Type I: At most one transaction is allowed

Given an array price[] of length N, representing the prices of the stocks on different days, the task is to find the maximum profit possible for buying and selling the stocks on different days using transactions where at most one transaction is allowed.

Note: Stock must be bought before being sold.

Examples:

Input: prices[] = {7, 1, 5, 3, 6, 4]
Output: 5
Explanation:
The lowest price of the stock is on the 2nd day, i.e. price = 1. Starting from the 2nd day, the highest price of the stock is witnessed on the 5th day, i.e. price = 6. 
Therefore, maximum possible profit = 6 – 1 = 5. 

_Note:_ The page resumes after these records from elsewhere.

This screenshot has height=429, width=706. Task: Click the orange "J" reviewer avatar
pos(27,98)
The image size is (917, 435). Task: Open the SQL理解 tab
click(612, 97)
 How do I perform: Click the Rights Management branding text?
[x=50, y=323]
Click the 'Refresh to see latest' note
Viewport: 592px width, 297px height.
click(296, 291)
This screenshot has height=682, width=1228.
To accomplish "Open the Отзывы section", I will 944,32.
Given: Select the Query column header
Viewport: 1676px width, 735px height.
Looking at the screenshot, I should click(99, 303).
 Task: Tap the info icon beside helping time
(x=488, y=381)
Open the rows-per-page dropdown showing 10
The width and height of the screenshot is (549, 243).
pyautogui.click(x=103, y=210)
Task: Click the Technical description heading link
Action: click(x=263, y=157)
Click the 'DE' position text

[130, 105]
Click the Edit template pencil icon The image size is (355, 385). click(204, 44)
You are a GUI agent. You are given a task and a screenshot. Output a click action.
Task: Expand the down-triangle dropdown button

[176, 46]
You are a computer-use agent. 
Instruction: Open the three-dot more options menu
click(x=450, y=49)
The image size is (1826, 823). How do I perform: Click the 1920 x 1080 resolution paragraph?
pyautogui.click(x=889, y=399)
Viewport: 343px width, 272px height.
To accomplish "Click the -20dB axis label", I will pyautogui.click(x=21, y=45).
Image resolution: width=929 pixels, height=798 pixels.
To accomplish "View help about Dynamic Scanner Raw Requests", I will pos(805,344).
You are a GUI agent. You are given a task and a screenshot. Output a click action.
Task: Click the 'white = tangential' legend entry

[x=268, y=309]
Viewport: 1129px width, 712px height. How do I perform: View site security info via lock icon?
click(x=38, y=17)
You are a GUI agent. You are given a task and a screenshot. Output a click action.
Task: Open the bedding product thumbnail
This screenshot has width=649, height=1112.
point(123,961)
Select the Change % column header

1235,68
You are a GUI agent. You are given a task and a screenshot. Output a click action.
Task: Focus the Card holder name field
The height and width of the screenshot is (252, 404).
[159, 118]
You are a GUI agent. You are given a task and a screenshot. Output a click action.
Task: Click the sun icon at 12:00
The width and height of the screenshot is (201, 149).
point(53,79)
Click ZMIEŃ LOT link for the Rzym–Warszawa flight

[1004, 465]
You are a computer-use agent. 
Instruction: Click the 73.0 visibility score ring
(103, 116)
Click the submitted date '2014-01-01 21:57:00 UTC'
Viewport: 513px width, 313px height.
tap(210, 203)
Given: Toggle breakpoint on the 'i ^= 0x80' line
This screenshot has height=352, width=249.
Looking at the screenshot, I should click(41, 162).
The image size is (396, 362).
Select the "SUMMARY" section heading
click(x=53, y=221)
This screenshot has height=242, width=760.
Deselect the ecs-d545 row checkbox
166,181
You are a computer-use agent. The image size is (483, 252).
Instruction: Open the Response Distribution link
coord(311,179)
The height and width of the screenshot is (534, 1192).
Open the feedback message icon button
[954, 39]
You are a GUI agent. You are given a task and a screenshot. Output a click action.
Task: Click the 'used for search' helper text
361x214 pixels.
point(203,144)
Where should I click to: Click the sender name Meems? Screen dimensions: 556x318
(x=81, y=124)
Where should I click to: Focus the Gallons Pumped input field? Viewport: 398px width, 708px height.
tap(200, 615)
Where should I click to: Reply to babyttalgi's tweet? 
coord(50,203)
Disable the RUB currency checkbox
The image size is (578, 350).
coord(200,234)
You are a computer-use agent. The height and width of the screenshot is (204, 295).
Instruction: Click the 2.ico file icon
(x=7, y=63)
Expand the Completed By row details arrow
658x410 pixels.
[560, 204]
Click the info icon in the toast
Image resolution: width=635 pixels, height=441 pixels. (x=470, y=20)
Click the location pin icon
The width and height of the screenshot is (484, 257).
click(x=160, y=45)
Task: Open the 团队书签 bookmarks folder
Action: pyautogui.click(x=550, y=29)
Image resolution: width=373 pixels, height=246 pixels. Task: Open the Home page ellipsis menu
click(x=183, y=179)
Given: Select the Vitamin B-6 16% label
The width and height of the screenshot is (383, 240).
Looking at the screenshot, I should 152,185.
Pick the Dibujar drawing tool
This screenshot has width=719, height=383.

Input: prices[] = {7, 6, 4, 3, 1} 
Output: 0
Explanation: Since the array is in decreasing order, no possible way exists to solve the problem.

Approach 1:
This problem can be solved using greedy approach. To maximise the profit we have to minimise the buy cost and we have to sell it on maximum price. 
Follow the steps below to implement the above idea:

  • Declare a buy variable to store the buy cost and max_profit to store the maximum profit.
  • Initialize the buy variable to first element of profit array.
  • Iterate over the prices array and check if the current price is miminum or not.
    • If the current price is minimum then buy on this ith day.
    • If the current price is greater then previous buy then make profit from it and maximise the max_profit.
  • Finally return the max_profit.

Below is the implementation of the above approach:

C++




// C++ code for the above approach
#include <iostream>
using namespace std;
 
int maxProfit(int prices[], int n)
{
    int buy = prices[0], max_profit = 0;
    for (int i = 1; i < n; i++) {
 
        // Checking for lower buy value
        if (buy > prices[i])
            buy = prices[i];
 
        // Checking for higher profit
        else if (prices[i] - buy > max_profit)
            max_profit = prices[i] - buy;
    }
    return max_profit;
}
 
// Driver Code
int main()
{
    int prices[] = { 7, 1, 5, 6, 4 };
    int n = sizeof(prices) / sizeof(prices[0]);
    int max_profit = maxProfit(prices, n);
    cout << max_profit << endl;
    return 0;
}

Output :

5

Time Complexity: O(N). Where N is the size of prices array. 
Auxiliary Space: O(1). We do not use any extra space. 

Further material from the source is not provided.